One interesting note is that he can apparently ride a chariot. That vehicle allows one rider and x amount of gear. Pulled by one little old horse even.

As DM of our group, I'm going to have to change this in our game.  But I'm hoping for two things:

1) There's already been some sort of official errata concerning this.

2) I'd love to have other thoughs/opinions on this to guide my decision.


Thanks in advance.

El Cucuy


----------



## jodyjohnson (Oct 28, 2008)

Here's the only recent post on mount capacity.

http://www.enworld.org/forum/d-d-4th-edition-rules/240069-anemic-horses.html

This one is more about how they change combat.

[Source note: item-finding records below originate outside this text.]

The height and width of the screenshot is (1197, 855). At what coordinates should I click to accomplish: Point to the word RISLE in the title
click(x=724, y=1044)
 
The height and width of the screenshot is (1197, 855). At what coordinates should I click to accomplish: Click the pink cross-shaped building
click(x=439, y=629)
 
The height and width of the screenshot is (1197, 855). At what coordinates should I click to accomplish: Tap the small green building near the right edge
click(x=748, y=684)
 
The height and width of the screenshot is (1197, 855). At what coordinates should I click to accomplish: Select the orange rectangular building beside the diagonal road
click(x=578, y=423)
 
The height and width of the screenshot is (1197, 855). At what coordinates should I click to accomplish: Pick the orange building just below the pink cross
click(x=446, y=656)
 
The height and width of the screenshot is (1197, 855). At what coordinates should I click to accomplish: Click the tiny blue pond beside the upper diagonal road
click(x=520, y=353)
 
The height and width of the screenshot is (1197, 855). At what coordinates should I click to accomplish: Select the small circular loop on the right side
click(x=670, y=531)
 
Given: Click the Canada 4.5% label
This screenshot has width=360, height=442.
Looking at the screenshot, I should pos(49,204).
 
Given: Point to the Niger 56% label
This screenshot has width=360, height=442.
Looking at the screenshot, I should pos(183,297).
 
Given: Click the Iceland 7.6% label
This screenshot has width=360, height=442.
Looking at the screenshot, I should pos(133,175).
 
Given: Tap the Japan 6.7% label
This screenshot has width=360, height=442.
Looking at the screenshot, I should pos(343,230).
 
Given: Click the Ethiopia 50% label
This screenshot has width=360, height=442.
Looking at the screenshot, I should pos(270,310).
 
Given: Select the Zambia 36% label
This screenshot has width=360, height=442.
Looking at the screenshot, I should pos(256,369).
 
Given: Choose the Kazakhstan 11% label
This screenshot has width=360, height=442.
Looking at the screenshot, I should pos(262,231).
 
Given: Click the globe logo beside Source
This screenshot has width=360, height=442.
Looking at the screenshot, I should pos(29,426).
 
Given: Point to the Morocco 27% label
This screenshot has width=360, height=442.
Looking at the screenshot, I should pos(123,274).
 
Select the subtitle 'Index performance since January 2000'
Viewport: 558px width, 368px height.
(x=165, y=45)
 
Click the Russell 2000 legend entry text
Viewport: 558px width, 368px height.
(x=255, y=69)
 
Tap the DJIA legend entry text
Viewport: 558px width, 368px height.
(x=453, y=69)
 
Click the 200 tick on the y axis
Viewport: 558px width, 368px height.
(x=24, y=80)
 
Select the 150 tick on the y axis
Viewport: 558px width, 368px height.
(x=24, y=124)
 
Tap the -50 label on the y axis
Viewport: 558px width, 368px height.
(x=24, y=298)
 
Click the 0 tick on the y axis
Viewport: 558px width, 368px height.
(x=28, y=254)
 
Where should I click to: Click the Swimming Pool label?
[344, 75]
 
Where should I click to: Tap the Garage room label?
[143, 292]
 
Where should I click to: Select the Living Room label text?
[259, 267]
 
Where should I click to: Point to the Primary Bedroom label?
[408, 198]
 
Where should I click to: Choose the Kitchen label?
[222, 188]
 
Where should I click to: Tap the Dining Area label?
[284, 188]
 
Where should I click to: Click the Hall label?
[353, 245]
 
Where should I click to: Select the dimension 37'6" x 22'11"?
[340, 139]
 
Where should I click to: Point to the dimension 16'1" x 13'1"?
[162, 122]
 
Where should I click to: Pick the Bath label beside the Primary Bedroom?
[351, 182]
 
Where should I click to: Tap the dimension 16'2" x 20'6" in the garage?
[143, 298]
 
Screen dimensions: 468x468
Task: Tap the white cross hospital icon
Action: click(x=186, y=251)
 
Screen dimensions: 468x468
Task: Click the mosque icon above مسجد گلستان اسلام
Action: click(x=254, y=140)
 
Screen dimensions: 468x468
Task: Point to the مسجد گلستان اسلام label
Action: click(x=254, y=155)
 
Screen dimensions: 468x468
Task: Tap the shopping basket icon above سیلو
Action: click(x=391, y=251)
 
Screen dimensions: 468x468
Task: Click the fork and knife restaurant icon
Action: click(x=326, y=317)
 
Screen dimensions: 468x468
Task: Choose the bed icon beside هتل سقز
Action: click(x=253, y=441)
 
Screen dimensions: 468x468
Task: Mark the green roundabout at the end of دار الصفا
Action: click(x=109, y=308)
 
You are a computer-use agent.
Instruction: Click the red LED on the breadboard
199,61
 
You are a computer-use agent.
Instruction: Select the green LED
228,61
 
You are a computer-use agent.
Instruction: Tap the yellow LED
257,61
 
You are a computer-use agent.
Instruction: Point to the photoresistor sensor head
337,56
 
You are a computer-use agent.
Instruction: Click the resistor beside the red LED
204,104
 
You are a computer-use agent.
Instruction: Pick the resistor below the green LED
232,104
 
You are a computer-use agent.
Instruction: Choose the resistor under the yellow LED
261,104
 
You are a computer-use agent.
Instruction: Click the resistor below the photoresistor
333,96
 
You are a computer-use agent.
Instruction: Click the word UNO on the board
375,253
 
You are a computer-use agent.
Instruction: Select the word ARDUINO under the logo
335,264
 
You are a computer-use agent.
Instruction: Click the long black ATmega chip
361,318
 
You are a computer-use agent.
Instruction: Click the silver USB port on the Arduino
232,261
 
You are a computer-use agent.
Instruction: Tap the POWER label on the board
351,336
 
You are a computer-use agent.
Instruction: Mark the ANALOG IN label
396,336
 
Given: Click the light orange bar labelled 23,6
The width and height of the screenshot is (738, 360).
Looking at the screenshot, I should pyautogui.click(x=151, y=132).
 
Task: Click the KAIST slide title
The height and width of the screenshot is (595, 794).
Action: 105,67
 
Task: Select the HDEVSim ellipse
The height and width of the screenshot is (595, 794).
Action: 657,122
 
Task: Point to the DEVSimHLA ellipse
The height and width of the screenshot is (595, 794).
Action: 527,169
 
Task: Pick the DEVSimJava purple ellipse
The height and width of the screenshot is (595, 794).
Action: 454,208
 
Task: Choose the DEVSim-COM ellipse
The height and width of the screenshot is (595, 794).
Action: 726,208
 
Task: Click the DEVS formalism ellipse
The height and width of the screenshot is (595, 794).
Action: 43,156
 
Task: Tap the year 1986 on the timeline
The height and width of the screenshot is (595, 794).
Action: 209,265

http://www.enworld.org/forum/d-d-4th-edition-rules/243110-do-mounts-change-combat.html


----------



## ElCucuy (Oct 28, 2008)

Thanks, Jody. I hadn't found anything around here with regards to mounts.  It's good to see the problem has been noticed before, but unfortunately it remains unresolved.

Personally, I'm fine with a dragonborn being too heavy for a horse. But the fact that an elephant, trihorn behemoth, or even a rage drake (the supposed dragonborn mount) can't carry an average sized dragonborn in armor...that seems like a huge error on the part of the designers.

So I'll ask again...anyone have any house rules on this?  Just trying to gather ideas on what to institute in my own campaign world...and hoping others have used something or another and have experience enough to comment on the ramifications.

El Cucuy


----------



## James McMurray (Oct 28, 2008)

Our house rule: mounts can carry anything reasonable.

It saves a lot of fiddling with weights and measures.


----------



## Syrsuro (Nov 7, 2008)

James McMurray said:


> Our house rule: mounts can carry anything reasonable.
> 
> It saves a lot of fiddling with weights and measures.




But what is reasonable?

Is a 350 pound Dragonborn with another 100 pounds of gear reasonable?

Personally, (as indicated in the earlier thread) I will deal with it quite simply:  Dragonborn (and Gnolls) cannot ride the typical horse.  There are mounts which are specially bred for their use.  In the case of the Dragonborn, they are remarkably similar to Rage Drakes (but with an increased carry capacity).  I'm not sure what gnolls ride, if anything.  

I find it quite reasonable to deny oversized races access to horses, as long as other options are available.

Carl


----------



## jodyjohnson (Nov 7, 2008)

We just make Half-dwarf horses with the ability to not be slowed when encumbered or armored for a -1 move penalty like the Dwarf racial.  If dragons can be promiscuous for gamist reasons, so can dwarves.  (Bearded Half-goats, half-horses, half-elephants, half-oxen, etc.)


----------



## cmbarona (Nov 7, 2008)

Syrsuro said:


> But what is reasonable?
> 
> Is a 350 pound Dragonborn with another 100 pounds of gear reasonable?
> 
> ...




Quite frankly, yes, I think it is reasonable. And no, Dragonborn aren't oversized. They are medium creatures just like almost all other PHB races. Moving into the MM, even the mighty minotaur is medium.

It's perfectly reasonable to expect Dragonborn characters to play characters that take advantage of their tough character concept.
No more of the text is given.